[Gllug] the guardian on the attack (again)

Mike Brodbelt mike at coruscant.demon.co.uk
Sat Dec 10 12:26:22 UTC 2005


On Sat, 2005-12-10 at 11:49 +0000, Craig Millar wrote:
> What is it with the so called 'experts' at the Guardian? You'd think that
> the open source philosophy would ducktail nicely with their socialist, red
> sock wearing values. Alas, time and time again they seek to piss us off with
> this sort of nonsense:
> 
> http://technology.guardian.co.uk/weekly/story/0,16376,1660763,00.html

The guy who wrote it has had some experience of OOo, and has even
written and posted some of his own macros, so he's not totally clueless.
You can (and I do) disagree with some of his points, but I don't think
they're just trying to piss us off, and I do think that in the case of
OOo specifically, the hype about how good it is as a replacement for MS
Office is unjustified, and in fact damaging to the image of Open Source
in general.

<snip two well made points which I agree with entirely>

> Why are these morons so consistently clueless? And I'm not just talking
> technology either!

To relate a personal story with OpenOffice - I recently (July) bought
all new kit for the office. Upgraded everyone from ancient boxes running
WinNT4 to XP SP2, 2.8Ghz P4 machines. We also replaced MS Office 97 with
OpenOffice 2.0 (a beta at that stage, but that's largely irrelevant to
this discussion). I had made the case that this was a reasonable cost
saving for us, and had read many stories of large organisations moving
to it. I'd also done some testing, and had had some users using previous
versions of OOo for several months.

About 6 weeks after rolling it out, we bought MS Office 2k3. OOo is
quite simply an inadequate replacement, even for Office 97. Really basic
features just don't work properly, and where equivalent features are
present, the UI is often more awkward than in MS Office. A few examples
(by no means the only ones):-

Mail merge - there is no catalogue/list merge option at all, merging to
a new document generates blank pages, as OOo insists on a right/left
page metaphor, there is no option to suppress blank lines, mailing
labels are tortuous, and having to register a data source for everything
is a pain.

Calc - filtering doesn't show the number of records selected in the
status bar (surprisingly important, as it happened). Creating a pie
chart with thin slices you end up with the text labels overlapping, and
they can't be moved independently of the chart. Trying to do a graph of
index prices was interesting - Excel put data points (all with 1999 in
the X axis) in sequence, OOo didn't. Mathematically speaking, Excel was
wrong, but it did what the user expected. OOo behaved correctly, but
confused the hell out of the user, and they ended up needing half an
hour help from IT to achieve what they wanted.

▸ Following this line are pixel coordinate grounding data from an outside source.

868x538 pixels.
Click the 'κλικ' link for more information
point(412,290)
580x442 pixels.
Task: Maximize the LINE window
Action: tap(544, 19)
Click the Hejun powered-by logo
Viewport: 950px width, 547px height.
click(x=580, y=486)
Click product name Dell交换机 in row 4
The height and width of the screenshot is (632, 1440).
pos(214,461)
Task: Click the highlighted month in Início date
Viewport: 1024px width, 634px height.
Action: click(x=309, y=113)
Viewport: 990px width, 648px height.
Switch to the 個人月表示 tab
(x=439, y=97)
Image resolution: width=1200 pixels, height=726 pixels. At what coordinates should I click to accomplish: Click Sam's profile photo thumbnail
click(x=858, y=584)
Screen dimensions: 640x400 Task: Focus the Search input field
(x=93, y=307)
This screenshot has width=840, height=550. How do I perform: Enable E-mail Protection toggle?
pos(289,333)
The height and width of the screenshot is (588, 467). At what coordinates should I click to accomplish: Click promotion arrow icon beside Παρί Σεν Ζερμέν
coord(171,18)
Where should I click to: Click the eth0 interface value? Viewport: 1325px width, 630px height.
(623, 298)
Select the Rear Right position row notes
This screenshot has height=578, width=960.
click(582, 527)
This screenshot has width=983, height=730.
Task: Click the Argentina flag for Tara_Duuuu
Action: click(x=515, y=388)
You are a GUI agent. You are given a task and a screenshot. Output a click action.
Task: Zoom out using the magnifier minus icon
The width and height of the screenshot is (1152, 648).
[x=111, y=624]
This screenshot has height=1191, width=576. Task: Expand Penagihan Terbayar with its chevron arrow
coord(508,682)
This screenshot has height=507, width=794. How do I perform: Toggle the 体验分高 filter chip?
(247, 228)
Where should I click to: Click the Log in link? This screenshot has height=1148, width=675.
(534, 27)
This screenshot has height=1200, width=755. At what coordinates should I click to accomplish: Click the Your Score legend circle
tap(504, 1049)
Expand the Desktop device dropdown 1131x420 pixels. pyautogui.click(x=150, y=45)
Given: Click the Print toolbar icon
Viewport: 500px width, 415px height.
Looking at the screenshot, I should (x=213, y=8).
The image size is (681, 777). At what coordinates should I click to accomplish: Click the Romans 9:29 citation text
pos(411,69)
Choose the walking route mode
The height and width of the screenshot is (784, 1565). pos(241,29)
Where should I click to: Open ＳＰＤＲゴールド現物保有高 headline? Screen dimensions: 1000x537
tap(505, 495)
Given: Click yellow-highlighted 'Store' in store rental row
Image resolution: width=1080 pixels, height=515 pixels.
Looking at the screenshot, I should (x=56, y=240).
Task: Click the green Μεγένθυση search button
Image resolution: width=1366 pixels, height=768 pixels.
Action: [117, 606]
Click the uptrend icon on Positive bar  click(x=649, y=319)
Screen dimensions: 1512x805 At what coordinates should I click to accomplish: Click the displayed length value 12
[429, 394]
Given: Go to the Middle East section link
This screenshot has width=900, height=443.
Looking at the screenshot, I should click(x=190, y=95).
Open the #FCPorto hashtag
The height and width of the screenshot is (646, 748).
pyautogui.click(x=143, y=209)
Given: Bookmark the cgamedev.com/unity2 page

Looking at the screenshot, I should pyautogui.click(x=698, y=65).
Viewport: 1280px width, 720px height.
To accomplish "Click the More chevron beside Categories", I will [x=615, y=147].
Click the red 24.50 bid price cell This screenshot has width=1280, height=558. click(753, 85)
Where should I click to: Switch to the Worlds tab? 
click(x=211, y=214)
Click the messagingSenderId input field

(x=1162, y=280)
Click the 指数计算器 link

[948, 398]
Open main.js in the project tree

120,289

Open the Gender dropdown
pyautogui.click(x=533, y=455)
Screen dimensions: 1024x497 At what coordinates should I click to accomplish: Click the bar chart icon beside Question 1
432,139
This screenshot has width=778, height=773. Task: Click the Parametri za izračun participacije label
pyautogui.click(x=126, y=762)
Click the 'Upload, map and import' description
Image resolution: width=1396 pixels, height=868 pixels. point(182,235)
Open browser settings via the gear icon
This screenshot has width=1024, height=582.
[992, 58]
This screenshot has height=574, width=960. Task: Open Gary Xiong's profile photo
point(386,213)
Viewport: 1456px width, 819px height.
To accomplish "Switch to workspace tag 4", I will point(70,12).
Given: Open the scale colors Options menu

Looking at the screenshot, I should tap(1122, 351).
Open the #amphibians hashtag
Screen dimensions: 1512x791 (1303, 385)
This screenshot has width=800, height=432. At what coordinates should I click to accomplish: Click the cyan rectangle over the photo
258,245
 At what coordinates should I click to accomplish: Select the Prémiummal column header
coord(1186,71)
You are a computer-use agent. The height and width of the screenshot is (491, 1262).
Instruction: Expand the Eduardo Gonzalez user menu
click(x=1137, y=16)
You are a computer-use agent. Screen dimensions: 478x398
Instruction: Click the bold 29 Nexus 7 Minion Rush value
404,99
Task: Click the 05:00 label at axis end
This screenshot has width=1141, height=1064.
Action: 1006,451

Impress - Powerpoint compatibility isn't good enough - users often do a
presentation, then take it with them and display it on someone else's
laptop. After a few compatibility issues, this generated some concern
over whether their presentation would look the same when it got where it
was going.

Base - too unstable to use at the moment. Not bad for views onto MySQL
or similar, but forget trying to do access-like forms/reports.

General - it's pretty sluggish compared to MS Office, and the stability
isn't that great with complex documents where there are lots of embedded
OLE objects.

For much of this sort of stuff, there are ways to work around it. I can
usually make OOo do what I want it to, and I do use it regularly - it's
a vital part of a Linux desktop. For average users though, who just want
to get their work done, it's not good enough. I couldn't recommend it as
a replacement for MS Office for a business unless a very careful study
had been carried out of the requirements first. I think OO will get
there, but I personally wouldn't want to look at it again for a business
until after version 3. Some of the issues mentioned above have bugs
filed on them with a milestone of version 3.0.